With the line containing "Click the DNS principal field" as the start and the line containing "Task: Open the 《Roast》杂志 nav link" as the end, transcribe that span of the entries below exactly, including both.

(Material shown begins)

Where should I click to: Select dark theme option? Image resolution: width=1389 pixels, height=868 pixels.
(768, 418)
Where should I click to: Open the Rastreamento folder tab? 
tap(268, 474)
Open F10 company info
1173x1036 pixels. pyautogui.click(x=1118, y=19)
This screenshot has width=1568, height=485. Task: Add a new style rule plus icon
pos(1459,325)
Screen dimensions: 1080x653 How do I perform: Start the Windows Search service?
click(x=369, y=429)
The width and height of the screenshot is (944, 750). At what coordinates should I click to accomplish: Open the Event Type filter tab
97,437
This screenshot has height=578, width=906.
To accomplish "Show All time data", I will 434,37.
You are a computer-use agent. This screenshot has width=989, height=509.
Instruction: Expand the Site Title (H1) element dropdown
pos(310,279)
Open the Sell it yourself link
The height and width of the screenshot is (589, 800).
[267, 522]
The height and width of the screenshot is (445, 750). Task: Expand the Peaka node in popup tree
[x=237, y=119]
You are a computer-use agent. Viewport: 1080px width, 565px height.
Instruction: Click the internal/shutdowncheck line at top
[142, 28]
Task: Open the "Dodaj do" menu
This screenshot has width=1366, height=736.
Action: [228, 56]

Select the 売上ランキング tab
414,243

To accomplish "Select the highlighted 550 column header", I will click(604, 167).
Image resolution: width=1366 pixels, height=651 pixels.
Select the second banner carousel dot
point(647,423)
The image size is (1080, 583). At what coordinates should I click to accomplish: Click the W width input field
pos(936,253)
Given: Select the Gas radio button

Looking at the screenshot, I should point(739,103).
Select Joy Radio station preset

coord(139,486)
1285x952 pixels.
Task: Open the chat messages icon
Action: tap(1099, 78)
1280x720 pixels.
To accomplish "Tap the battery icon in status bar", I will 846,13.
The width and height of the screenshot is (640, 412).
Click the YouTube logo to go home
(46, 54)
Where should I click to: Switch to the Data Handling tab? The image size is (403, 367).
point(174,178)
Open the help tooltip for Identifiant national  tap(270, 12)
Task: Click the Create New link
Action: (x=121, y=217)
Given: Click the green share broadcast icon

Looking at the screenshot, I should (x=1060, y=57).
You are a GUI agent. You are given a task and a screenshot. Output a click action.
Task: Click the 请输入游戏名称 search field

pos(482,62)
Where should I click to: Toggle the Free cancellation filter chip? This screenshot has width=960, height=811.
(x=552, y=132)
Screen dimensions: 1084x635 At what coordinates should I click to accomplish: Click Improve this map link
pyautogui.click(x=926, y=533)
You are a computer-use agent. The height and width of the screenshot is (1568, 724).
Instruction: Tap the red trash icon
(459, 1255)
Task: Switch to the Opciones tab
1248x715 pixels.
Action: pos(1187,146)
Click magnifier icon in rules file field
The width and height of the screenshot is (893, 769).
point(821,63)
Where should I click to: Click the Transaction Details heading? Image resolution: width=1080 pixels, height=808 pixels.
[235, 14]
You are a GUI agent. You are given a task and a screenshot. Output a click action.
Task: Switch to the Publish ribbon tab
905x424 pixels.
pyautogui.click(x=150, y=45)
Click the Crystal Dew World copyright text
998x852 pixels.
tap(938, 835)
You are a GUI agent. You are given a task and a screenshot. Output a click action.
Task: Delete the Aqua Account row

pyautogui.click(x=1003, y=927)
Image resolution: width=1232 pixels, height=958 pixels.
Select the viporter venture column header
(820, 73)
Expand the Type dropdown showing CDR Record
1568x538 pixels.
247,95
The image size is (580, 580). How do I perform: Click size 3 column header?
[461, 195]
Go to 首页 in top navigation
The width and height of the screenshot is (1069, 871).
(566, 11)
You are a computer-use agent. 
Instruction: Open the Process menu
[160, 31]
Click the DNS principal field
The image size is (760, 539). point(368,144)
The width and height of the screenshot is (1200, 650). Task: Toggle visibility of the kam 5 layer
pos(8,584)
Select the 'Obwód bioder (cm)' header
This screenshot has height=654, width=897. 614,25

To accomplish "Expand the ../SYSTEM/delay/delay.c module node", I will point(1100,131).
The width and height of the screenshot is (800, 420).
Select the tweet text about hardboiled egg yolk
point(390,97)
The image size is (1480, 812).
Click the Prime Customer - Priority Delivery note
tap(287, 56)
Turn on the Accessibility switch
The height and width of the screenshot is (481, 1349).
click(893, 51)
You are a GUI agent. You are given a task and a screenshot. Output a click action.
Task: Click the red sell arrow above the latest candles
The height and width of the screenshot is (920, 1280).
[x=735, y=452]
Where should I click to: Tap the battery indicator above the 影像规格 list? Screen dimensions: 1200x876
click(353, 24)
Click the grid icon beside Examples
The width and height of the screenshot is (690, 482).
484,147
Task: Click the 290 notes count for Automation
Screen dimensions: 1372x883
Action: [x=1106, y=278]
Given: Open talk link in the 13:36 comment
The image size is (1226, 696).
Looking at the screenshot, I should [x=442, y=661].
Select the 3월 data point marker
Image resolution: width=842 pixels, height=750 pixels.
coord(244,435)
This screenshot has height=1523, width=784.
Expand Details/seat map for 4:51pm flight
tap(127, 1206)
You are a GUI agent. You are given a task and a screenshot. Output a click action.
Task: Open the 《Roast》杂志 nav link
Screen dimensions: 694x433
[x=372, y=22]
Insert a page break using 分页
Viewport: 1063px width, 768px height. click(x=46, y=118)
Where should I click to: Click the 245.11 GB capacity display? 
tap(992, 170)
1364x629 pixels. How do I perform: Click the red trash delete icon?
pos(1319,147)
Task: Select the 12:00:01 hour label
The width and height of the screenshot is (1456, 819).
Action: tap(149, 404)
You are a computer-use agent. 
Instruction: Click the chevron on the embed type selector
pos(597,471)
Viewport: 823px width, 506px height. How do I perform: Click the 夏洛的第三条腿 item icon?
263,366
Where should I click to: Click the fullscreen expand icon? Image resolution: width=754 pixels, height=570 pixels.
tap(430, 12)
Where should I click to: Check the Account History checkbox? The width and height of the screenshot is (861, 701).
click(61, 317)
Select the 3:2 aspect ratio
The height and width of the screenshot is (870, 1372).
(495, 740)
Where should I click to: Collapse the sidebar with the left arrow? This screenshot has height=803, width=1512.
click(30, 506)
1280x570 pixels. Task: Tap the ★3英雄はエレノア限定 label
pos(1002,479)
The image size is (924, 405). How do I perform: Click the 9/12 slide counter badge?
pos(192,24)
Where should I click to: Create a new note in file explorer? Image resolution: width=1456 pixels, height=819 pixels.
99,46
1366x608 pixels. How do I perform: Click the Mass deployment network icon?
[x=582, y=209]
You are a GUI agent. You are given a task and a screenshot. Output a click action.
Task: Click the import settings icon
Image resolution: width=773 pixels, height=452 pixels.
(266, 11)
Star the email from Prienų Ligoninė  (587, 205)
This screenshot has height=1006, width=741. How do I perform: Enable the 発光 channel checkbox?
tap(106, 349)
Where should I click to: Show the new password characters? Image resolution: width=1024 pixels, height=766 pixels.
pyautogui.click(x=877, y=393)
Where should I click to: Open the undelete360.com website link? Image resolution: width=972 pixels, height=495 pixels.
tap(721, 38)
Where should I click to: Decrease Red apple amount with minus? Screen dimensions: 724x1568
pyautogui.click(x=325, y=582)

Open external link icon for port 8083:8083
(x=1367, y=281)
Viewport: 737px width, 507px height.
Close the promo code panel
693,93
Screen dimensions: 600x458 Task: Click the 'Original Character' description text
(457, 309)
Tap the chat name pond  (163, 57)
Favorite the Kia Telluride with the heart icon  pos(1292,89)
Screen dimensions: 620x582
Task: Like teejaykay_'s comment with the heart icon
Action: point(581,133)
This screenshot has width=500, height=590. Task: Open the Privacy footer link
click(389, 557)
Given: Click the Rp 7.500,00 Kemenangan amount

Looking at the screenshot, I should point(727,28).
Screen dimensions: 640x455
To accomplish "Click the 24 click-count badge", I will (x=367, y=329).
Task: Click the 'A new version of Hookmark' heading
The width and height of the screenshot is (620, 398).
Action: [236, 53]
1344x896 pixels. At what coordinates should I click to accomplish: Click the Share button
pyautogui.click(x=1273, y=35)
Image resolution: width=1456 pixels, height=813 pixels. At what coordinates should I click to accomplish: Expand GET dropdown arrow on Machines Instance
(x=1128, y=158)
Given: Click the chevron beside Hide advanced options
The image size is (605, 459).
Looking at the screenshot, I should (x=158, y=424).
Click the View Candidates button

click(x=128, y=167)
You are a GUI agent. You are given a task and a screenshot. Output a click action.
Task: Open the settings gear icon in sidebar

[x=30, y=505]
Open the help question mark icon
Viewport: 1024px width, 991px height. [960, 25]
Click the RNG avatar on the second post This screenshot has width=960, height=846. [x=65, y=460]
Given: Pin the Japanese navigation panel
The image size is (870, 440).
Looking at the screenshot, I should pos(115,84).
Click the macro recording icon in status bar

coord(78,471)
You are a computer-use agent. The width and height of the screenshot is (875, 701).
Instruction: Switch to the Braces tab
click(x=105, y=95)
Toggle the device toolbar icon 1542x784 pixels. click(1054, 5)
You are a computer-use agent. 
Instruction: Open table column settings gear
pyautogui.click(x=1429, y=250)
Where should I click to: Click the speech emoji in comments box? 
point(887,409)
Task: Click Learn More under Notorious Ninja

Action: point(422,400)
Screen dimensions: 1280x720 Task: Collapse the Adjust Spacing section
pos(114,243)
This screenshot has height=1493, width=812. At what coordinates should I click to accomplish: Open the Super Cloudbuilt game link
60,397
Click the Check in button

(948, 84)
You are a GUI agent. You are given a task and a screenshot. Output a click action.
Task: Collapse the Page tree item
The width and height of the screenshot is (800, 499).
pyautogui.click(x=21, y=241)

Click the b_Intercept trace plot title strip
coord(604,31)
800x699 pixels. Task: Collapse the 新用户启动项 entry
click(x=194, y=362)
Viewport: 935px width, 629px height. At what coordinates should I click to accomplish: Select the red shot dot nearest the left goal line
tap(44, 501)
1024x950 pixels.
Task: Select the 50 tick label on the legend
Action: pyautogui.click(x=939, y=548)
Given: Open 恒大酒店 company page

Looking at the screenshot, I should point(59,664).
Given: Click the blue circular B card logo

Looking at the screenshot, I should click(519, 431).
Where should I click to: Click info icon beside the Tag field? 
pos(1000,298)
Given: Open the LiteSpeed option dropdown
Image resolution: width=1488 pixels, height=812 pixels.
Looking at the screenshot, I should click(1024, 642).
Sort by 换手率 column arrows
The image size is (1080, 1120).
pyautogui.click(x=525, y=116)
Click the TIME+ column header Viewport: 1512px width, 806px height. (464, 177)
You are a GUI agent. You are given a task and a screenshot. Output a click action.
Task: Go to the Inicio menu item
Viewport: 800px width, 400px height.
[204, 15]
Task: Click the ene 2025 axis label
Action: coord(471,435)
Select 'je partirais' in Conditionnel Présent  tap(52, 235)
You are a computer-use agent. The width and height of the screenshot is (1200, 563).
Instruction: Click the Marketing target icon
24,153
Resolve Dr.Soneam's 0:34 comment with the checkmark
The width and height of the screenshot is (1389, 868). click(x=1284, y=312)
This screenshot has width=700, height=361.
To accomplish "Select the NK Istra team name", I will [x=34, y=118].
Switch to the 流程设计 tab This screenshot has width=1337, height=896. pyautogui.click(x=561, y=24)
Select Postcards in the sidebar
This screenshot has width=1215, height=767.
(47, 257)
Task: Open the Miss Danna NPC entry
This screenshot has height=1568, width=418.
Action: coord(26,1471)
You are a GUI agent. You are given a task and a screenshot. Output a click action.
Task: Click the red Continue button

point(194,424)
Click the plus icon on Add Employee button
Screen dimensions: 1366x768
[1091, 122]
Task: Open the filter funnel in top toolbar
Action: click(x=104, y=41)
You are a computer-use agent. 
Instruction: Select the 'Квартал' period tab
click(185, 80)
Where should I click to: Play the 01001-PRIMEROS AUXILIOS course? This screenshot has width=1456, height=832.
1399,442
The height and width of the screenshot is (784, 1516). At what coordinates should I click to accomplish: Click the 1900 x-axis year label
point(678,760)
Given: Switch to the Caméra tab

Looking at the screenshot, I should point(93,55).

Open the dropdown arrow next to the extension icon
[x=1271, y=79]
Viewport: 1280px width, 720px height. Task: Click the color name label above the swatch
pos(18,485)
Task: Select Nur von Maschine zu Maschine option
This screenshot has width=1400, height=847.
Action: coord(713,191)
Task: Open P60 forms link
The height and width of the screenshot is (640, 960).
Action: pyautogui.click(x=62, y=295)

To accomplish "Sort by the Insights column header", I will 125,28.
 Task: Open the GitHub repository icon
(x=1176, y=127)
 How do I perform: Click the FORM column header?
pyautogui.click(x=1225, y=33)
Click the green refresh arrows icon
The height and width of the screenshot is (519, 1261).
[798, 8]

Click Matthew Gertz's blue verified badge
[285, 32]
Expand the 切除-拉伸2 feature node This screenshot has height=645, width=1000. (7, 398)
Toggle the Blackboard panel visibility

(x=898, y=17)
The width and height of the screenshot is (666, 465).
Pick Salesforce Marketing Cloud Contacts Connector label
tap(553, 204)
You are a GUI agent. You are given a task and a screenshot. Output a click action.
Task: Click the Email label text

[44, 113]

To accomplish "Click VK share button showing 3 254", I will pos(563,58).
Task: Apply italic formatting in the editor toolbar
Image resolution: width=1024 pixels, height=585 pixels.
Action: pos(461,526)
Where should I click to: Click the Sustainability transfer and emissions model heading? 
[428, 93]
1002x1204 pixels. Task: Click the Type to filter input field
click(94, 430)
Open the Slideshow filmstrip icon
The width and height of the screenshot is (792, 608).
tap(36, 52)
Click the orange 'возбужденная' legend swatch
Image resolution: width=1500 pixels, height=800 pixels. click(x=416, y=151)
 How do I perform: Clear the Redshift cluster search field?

(Material shown ends)

Result -
Click the DNS principal field
The image size is (760, 539). point(368,144)
The width and height of the screenshot is (1200, 650). Task: Toggle visibility of the kam 5 layer
pos(8,584)
Select the 'Obwód bioder (cm)' header
This screenshot has height=654, width=897. 614,25

To accomplish "Expand the ../SYSTEM/delay/delay.c module node", I will point(1100,131).
The width and height of the screenshot is (800, 420).
Select the tweet text about hardboiled egg yolk
point(390,97)
The image size is (1480, 812).
Click the Prime Customer - Priority Delivery note
tap(287, 56)
Turn on the Accessibility switch
The height and width of the screenshot is (481, 1349).
click(893, 51)
You are a GUI agent. You are given a task and a screenshot. Output a click action.
Task: Click the red sell arrow above the latest candles
The height and width of the screenshot is (920, 1280).
[x=735, y=452]
Where should I click to: Tap the battery indicator above the 影像规格 list? Screen dimensions: 1200x876
click(353, 24)
Click the grid icon beside Examples
The width and height of the screenshot is (690, 482).
484,147
Task: Click the 290 notes count for Automation
Screen dimensions: 1372x883
Action: [x=1106, y=278]
Given: Open talk link in the 13:36 comment
The image size is (1226, 696).
Looking at the screenshot, I should [x=442, y=661].
Select the 3월 data point marker
Image resolution: width=842 pixels, height=750 pixels.
coord(244,435)
This screenshot has height=1523, width=784.
Expand Details/seat map for 4:51pm flight
tap(127, 1206)
You are a GUI agent. You are given a task and a screenshot. Output a click action.
Task: Open the 《Roast》杂志 nav link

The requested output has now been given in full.